What is being asked: Among the entries below, one line contains "Choose Puzzle Cube" and another contains "Task: Open Facturas emitidas (ventas) link". Transcribe those two lines and every line between them, exactly.

:: Exercise data

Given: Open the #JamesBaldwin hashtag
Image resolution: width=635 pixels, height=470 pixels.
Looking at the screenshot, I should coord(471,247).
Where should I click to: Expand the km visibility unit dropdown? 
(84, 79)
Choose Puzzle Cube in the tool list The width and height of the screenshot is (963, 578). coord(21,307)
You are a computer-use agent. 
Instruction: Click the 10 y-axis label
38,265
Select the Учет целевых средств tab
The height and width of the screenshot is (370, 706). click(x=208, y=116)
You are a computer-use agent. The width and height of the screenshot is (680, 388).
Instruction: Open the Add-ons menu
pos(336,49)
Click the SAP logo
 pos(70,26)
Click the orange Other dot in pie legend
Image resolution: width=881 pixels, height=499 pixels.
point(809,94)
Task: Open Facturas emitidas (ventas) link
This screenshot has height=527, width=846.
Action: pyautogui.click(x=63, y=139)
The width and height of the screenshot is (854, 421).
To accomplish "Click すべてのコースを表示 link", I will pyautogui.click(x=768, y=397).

::::
:: Exercise data

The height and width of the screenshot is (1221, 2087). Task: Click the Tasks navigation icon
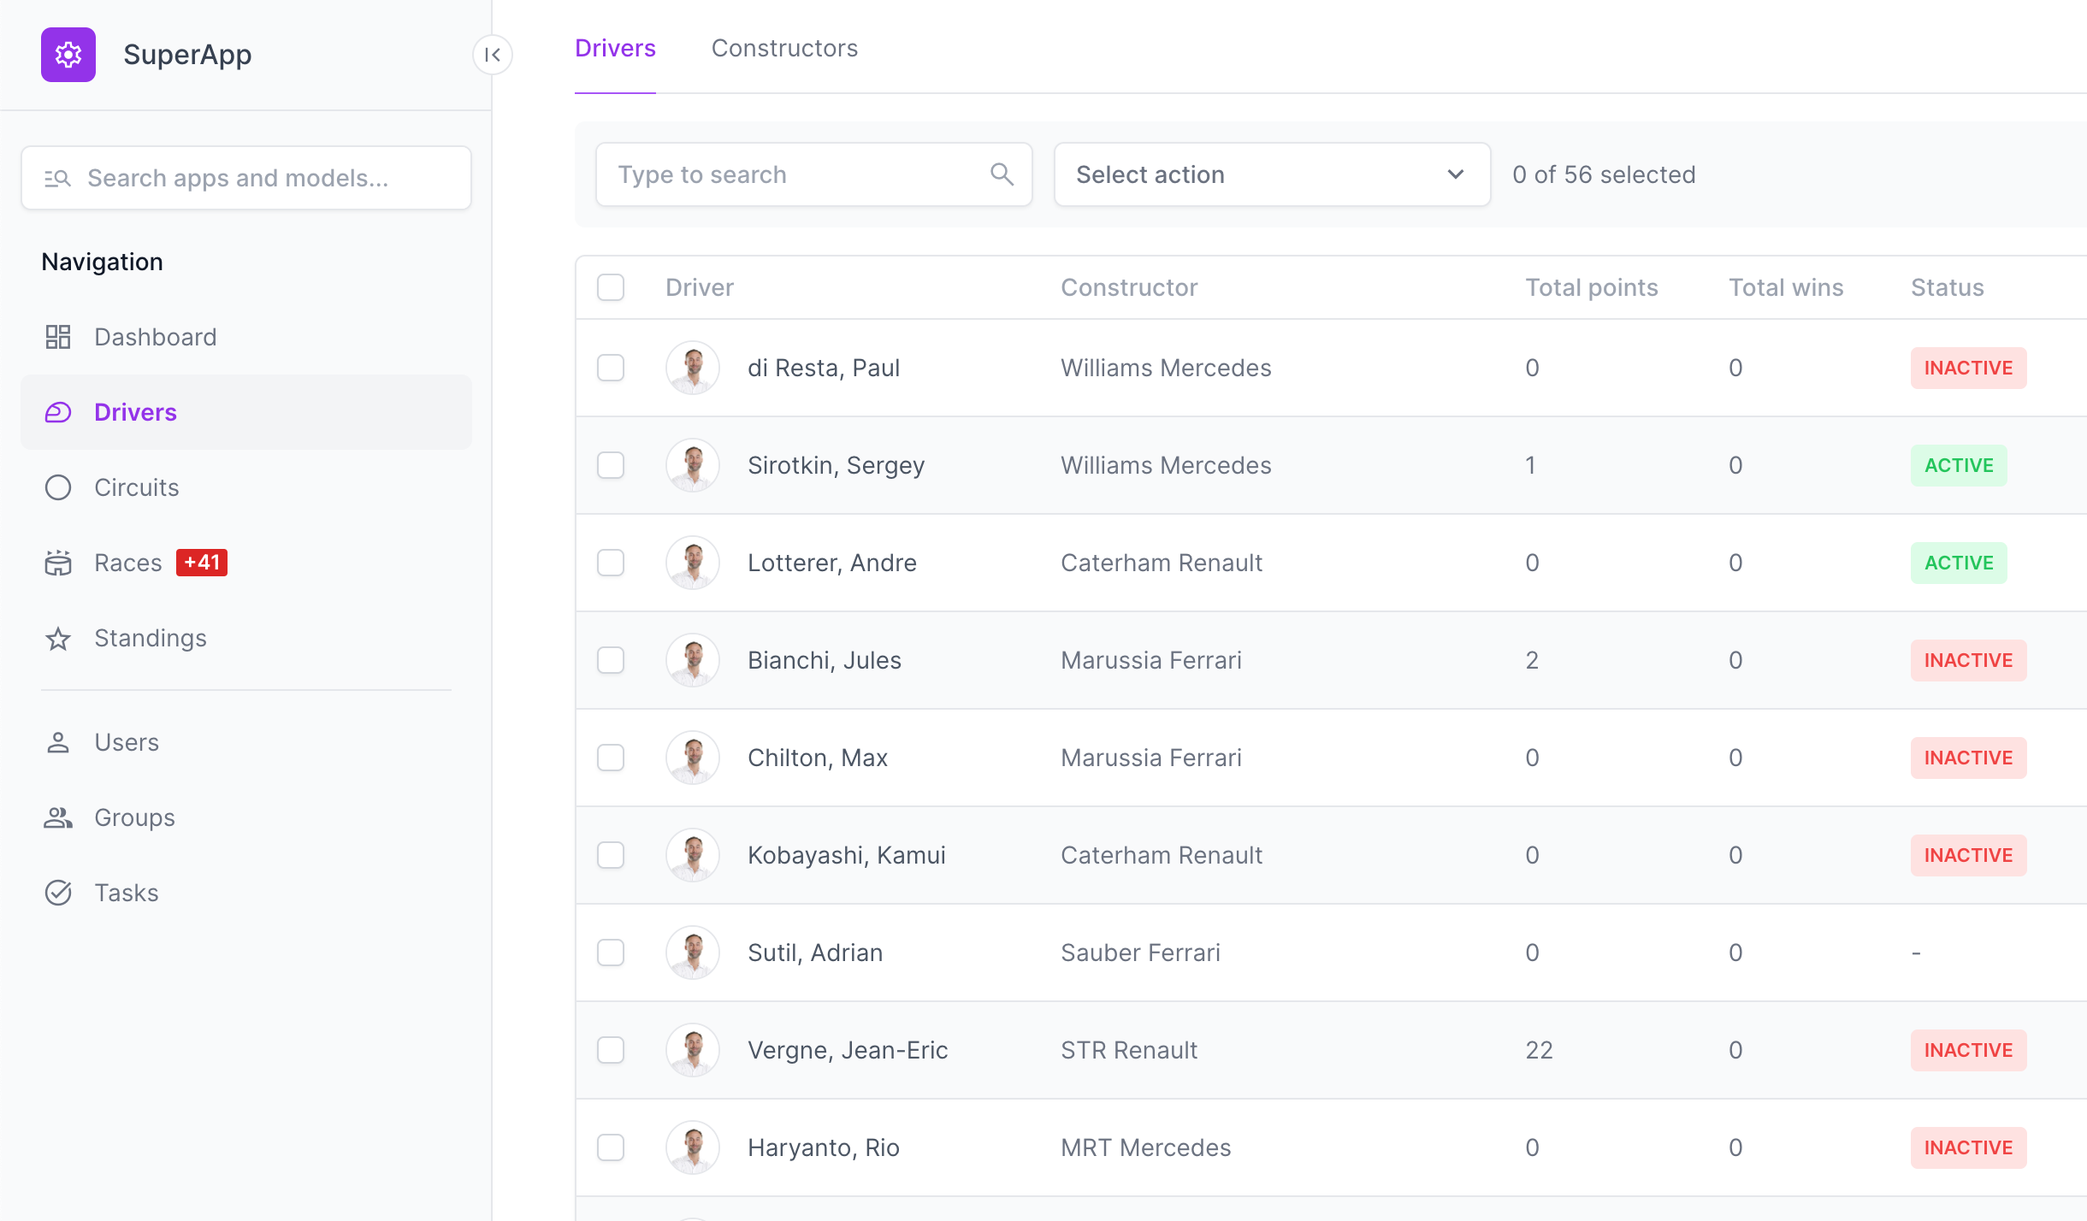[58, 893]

::::
:: Exercise data

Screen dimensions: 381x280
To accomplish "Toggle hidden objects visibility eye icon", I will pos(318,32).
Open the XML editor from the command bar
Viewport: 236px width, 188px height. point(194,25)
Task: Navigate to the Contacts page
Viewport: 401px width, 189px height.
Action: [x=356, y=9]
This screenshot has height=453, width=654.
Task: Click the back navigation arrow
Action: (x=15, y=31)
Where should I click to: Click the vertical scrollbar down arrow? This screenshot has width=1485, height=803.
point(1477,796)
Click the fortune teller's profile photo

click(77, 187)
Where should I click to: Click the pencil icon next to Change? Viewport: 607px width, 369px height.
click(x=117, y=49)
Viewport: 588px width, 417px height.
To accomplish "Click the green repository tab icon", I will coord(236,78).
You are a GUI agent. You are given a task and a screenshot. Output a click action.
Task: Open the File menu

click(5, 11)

::::

Response area:
Choose Puzzle Cube in the tool list The width and height of the screenshot is (963, 578). coord(21,307)
You are a computer-use agent. 
Instruction: Click the 10 y-axis label
38,265
Select the Учет целевых средств tab
The height and width of the screenshot is (370, 706). click(x=208, y=116)
You are a computer-use agent. The width and height of the screenshot is (680, 388).
Instruction: Open the Add-ons menu
pos(336,49)
Click the SAP logo
 pos(70,26)
Click the orange Other dot in pie legend
Image resolution: width=881 pixels, height=499 pixels.
point(809,94)
Task: Open Facturas emitidas (ventas) link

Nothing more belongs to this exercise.